O le hubiera dicho a un oficial de la realeza que su hijo enfermo viviría.
¿Dios sanó a mi hijo? ¿Le dijo Dios que recogiera su estera y se fuera a casa? Parece que sí. Pero mi tenue aceptación de esa realidad se ha arraigado en mi lentamente con el paso del tiempo. Si he de ser sincero, debo admitir que las preguntas persistentes nunca desaparecen por completo: ¿Esto realmente sucedió?

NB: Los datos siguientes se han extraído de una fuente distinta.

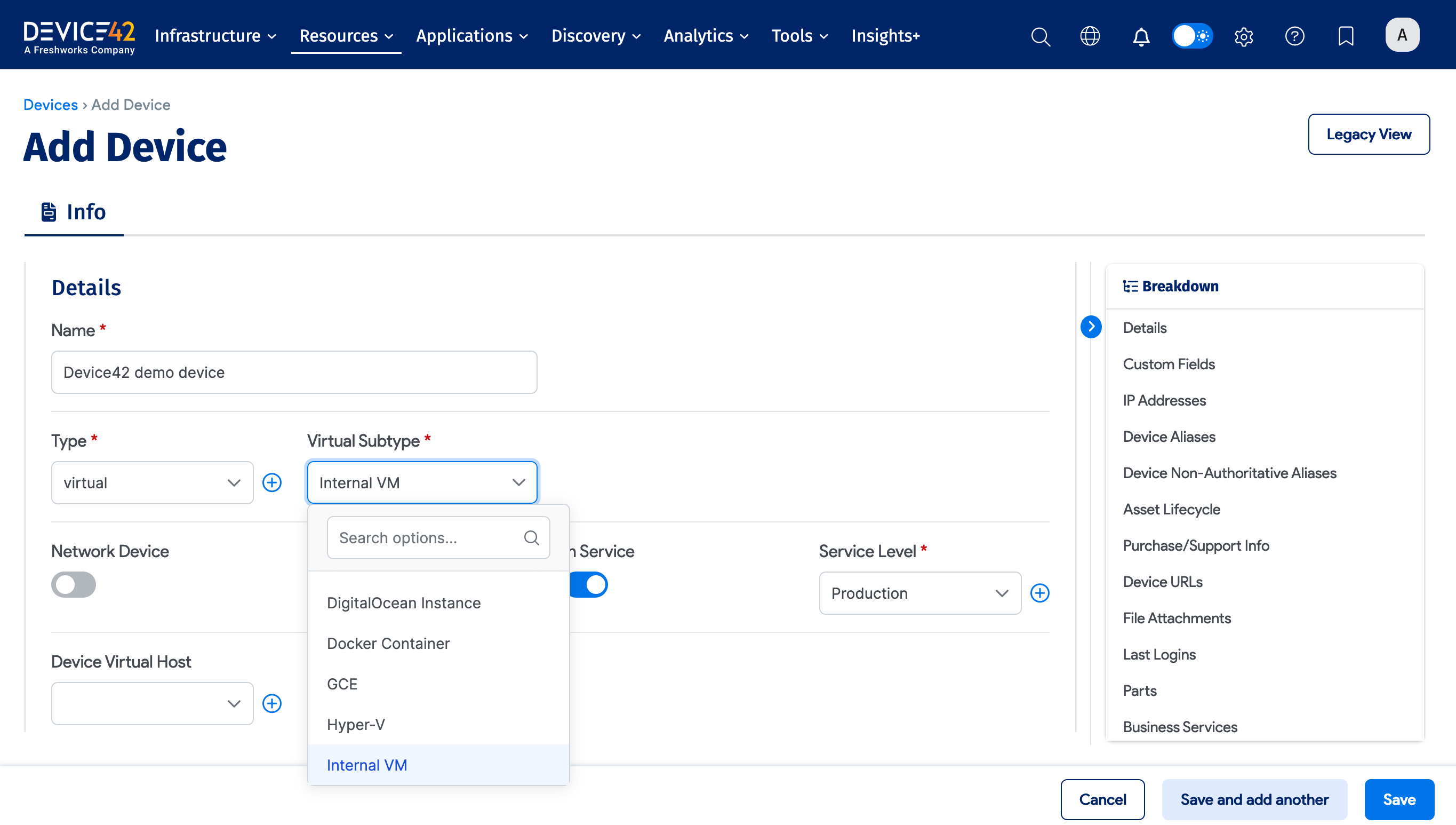1456x825 pixels.
Task: Open the search magnifier in top bar
Action: (1041, 36)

En su libro Milagros, C.S. Lewis adopta una postura filosófica y construye, de una manera minuciosa, el caso a favor de la credibilidad de los milagros: la base racional para esperarlos y para reconocer su ocurrencia cuando suceden, por infrecuentes que sean. En el epílogo del libro, dirigiéndose a los lectores que han seguido su argumento hasta el final y se sienten motivados a prestarle atención a los relatos de milagros del Nuevo Testamento, comienza con una advertencia:
Y cuando pasen del Nuevo Testamento a los eruditos modernos, recuerden que van como una oveja entre lobos. Las suposiciones naturalistas, las peticiones de principio... les saldrán al paso por todos lados, incluso de las plumas de clérigos… Todos tenemos el Naturalismo en nuestros huesos y ni siquiera la conversión elimina de inmediato la infección de nuestro sistema. Sus suposiciones nos vuelven a la mente en cuanto se relaja la vigilancia.

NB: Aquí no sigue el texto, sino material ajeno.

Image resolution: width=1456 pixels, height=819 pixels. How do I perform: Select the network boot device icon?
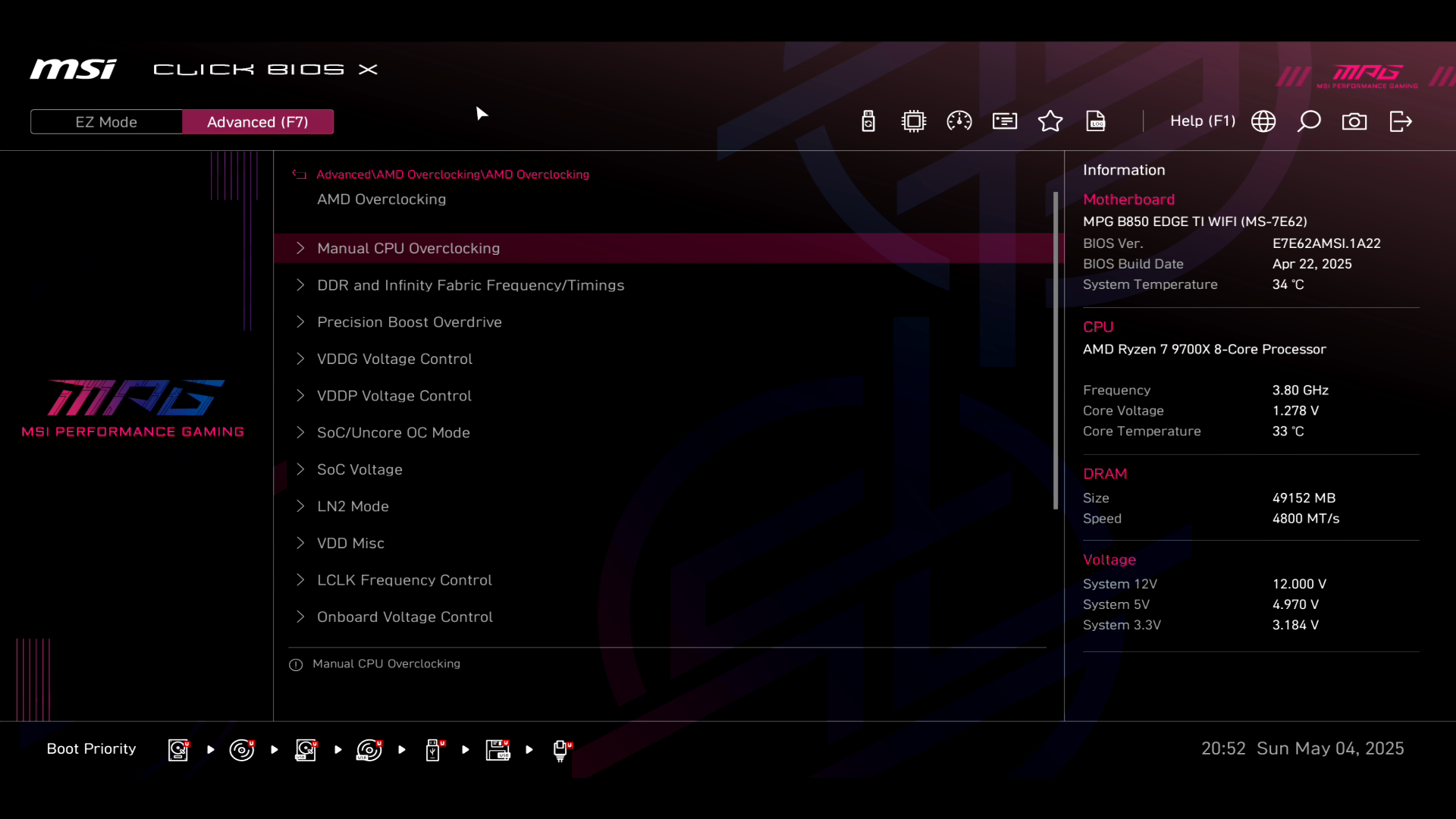561,750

Lewis nos dice que no será fácil mantener nuestro dominio cognitivo sobre la credibilidad de los milagros. En efecto, va a ser un trabajo duro: “Su pensamiento racional no tiene asidero solo en su conciencia meramente natural, excepto lo que gana y mantiene por conquista”. El escepticismo está en el agua que bebemos y en el aire que respiramos.
Conozco chicos que padecen enfermedades graves, cargas que posiblemente llevarán por el resto de sus vidas. Obviamente, hay otros más allá de lo que podamos narrar, y algunos de ellos nunca lograrán salir de la infancia. Esa realidad ha sido una fuente de mucha angustia en la composición de este escrito; no somos diferentes a otros padres que oran por sus hijos enfermos. Las escrituras nos dicen que los caminos de Dios son inescrutables.
Sé que hay muchas personas que dudarán de todo este asunto, no están convencidos no solo por mi relato sino también por los registros médicos. Podrían pensar: La ciencia lo explicará algún día.
Sin embargo, nadie me impedirá contar acerca de mi hijo, del regalo que Dios nos ha dado a él y a nosotros. Cualquier intento que pudiera hacer para expresar adecuadamente nuestra gratitud está destinado a fallar. Este ensayo —un recordatorio de que el Cristo compasivo, crucificado, enterrado y resucitado de entre los muertos, sigue sanando a los enfermos— es lo mejor que puedo hacer. También es algo que debo hacer: no se esconde una lámpara debajo de un almud. Además, es una buena historia y las buenas historias deben ser contadas.